Ultrasonic Algae Control

Defend against algae, without chemicals, using ultrasonic technology that is not harmful to the environment and requires no continuous applications.

How it works

Ultrasonic transducer head The transducer, submerged just beneath the surface of the water, is programmed to generate more than 2,000 ultrasonic waves that inhibit the growth and spread of algae. The Pulsar device emits ultrasonic waves that fan out  360° from the 4 faces of the transducer. The signal is sent in a “line of sight”, sound waves will not go around corners or navigate around weirs or other solids but will bounce off of hard surroundings, such as concrete.

Units provide coverage for up to 120 acres and multiple units are used for complete coverage.

Ultrasound has been proven successful in many wastewater applications including lagoons, secondary clarifiers, EQ basins, effluent tanks and in water plants at reservoirs and basins.

Frequently Asked Questions

1. How does ultrasound work?

Ultrasound kills and controls algae in two ways:

Healthy algae cells
Algae after 14 days with ultrasound
  • Blue/green algae: Ultrasound hits the harmonic frequency of the gas vesicles (vacuoles) inside the blue/green algal cell and pops them. This causes the algal cell to sink to the bottom of the body of water. There, out of the direct sunlight, it cannot photosynthesize and it begins to starve and become weak. The bacteria at the bottom of the body of water then consume the blue/green algal cells.
  • Other algae: Ultrasound hits the harmonic frequencies of the chemical bond that adhere the cytoplasm to the cell walls. When this happens the cytoplasm inside the cell visibly contracts away from the cell walls. In this state the cell can neither consume any food nor get rid of any waste. The cell starves to death over time.



2. Does it have any effect upon fish or other aquatic wildlife?

Ultrasound is safe for use with other aquatic life including fish, frogs, snakes, turtles, and even otters. In fact, ultrasonic devises are being used in installations at fish farms and in koi ponds to save fish from the toxic effects of algae.

3. Will it kill duckweed, water meal, milfoil or cattails?

Ultrasound only kills and controls algae and has no effect on either beneficial or invasive species of aquatic plants.

4. How long does the unit take to work?

Typically, you will start to see a significant change in the pond’s algae color (from green to brown) in 3 to 4 weeks, or less. In a water body with thick algae, and/or very high nutrient levels, a complete kill may take as long as 4 to 5 weeks. During this time, as the algae dies, it will turn brown and may remain floating on the surface or just sink to the bottom depending on the species. We recommend removing any dead brown algae floating on the water.

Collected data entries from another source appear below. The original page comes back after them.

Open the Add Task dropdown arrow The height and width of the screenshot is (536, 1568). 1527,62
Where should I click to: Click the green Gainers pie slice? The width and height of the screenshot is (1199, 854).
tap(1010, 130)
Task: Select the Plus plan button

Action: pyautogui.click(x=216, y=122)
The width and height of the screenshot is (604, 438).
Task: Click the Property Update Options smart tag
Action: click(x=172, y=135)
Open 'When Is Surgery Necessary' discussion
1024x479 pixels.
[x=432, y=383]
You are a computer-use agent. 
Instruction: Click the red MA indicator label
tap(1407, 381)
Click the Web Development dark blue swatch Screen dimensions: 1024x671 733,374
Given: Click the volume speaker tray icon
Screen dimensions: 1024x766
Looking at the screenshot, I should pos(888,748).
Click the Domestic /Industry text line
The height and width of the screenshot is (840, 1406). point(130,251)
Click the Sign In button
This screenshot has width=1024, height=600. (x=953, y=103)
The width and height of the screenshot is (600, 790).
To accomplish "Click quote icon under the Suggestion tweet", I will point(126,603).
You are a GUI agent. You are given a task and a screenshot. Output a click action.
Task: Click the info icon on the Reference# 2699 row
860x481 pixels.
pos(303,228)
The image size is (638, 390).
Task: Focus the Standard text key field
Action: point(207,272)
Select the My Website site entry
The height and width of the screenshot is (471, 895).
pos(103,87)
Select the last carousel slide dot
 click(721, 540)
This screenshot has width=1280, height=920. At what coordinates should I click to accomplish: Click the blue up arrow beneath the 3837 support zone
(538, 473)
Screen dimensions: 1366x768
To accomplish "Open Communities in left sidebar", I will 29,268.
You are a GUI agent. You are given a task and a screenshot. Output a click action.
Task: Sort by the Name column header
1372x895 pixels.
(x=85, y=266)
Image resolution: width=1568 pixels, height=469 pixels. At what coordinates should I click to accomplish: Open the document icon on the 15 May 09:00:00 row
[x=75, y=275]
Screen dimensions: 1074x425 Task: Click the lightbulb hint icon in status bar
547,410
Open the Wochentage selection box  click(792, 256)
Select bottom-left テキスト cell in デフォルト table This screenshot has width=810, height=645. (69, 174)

When the water appears clear after the initial algae kill, you may get a secondary algae bloom. This happens because sunlight can now reach the bottom, residual algae allowing spores to germinate. Do not be concerned. Leave your ultrasonic device in the water and it will kill and control the secondary bloom as well. This kill/bloom sequence may repeat two or three times as the “reservoir” of spores is exhausted. After that, the water should stay clear. Major rain events can sometimes reintroduce spores that will result in an algae bloom. Leave the ultrasonic device in place and it will kill subsequent blooms.

5. How expensive is it to operate?

Ultrasound is very inexpensive to operate because it only uses approximately 10 watts of power. That’s like running a small light bulb in your home.

6. What type of power is needed?

AC 85 to 240 Volts, 50 or 60 Hz compatible. DC 24 Volts. Each power supply can support 2 ultrasonic units. Solar panels are available.

7. How many units do I need?

Each unit has 360 degree coverage. There are 2 different size units.Ultrasonic Pulsar algae control

-Pulsar 3000 green algae coverage 80 meters (262 feet or 10 acres), and blue-green algae coverage of 200 meters (656 feet or 60 acres).

-Pulsar 4000 green algae coverage 150 meters (492 feet or 17 acres), and blue-green algae coverage of 500 meters (1640 feet or 123 acres).